Do this: Put every line of the entries below into a JSON list of strings, one string per line, and leave out any blank lines.

Material supplied:
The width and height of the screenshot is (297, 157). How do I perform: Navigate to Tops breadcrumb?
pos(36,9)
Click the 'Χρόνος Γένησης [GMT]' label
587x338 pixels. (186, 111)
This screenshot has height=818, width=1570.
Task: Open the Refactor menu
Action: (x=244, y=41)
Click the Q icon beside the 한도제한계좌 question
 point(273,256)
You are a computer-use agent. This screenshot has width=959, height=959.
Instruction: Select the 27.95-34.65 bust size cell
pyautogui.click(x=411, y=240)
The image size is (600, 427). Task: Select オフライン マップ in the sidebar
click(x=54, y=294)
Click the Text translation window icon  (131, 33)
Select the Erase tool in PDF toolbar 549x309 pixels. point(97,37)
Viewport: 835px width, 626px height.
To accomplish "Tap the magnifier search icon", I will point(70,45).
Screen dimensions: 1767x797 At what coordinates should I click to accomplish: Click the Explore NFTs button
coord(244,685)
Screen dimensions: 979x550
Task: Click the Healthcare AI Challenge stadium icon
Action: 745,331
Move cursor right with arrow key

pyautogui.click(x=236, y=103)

Correct output:
[
  "The width and height of the screenshot is (297, 157). How do I perform: Navigate to Tops breadcrumb?",
  "pos(36,9)",
  "Click the 'Χρόνος Γένησης [GMT]' label",
  "587x338 pixels. (186, 111)",
  "This screenshot has height=818, width=1570.",
  "Task: Open the Refactor menu",
  "Action: (x=244, y=41)",
  "Click the Q icon beside the 한도제한계좌 question",
  " point(273,256)",
  "You are a computer-use agent. This screenshot has width=959, height=959.",
  "Instruction: Select the 27.95-34.65 bust size cell",
  "pyautogui.click(x=411, y=240)",
  "The image size is (600, 427). Task: Select オフライン マップ in the sidebar",
  "click(x=54, y=294)",
  "Click the Text translation window icon  (131, 33)",
  "Select the Erase tool in PDF toolbar 549x309 pixels. point(97,37)",
  "Viewport: 835px width, 626px height.",
  "To accomplish \"Tap the magnifier search icon\", I will point(70,45).",
  "Screen dimensions: 1767x797 At what coordinates should I click to accomplish: Click the Explore NFTs button",
  "coord(244,685)",
  "Screen dimensions: 979x550",
  "Task: Click the Healthcare AI Challenge stadium icon",
  "Action: 745,331",
  "Move cursor right with arrow key",
  "pyautogui.click(x=236, y=103)"
]